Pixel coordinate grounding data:
··········

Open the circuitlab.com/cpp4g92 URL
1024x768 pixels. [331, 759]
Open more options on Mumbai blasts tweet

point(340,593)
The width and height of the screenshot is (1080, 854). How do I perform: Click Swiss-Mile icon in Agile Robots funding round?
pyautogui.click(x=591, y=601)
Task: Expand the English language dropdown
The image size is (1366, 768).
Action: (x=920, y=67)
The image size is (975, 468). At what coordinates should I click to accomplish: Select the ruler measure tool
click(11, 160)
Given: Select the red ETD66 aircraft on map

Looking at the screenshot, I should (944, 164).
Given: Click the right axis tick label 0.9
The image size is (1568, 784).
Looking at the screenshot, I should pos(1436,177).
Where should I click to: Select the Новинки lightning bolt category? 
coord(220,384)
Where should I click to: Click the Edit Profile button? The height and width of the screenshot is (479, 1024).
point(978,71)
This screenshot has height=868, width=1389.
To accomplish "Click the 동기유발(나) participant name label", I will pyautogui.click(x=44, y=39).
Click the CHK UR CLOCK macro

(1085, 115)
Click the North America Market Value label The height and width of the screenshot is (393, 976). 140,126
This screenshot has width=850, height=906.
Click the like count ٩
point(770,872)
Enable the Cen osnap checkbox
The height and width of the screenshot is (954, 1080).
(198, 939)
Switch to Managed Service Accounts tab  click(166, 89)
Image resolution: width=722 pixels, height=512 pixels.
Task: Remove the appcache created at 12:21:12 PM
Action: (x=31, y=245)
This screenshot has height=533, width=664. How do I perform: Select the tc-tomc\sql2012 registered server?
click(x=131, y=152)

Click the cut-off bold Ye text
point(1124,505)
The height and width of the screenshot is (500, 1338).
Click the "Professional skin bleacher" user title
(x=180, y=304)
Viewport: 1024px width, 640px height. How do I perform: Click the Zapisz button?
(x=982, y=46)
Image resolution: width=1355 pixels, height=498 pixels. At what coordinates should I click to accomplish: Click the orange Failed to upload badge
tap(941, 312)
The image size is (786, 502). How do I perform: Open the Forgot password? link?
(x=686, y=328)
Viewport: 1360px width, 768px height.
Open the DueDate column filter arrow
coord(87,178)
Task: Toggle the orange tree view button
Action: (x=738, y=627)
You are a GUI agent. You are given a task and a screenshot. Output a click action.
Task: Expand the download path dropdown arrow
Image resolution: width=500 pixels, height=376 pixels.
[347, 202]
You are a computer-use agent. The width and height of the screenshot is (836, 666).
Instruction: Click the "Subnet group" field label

··········

- Task goal: Could you find each line in the entries that contains the string "dropdown" and copy it?

- Response for this exercise:
Task: Expand the English language dropdown
Task: Expand the download path dropdown arrow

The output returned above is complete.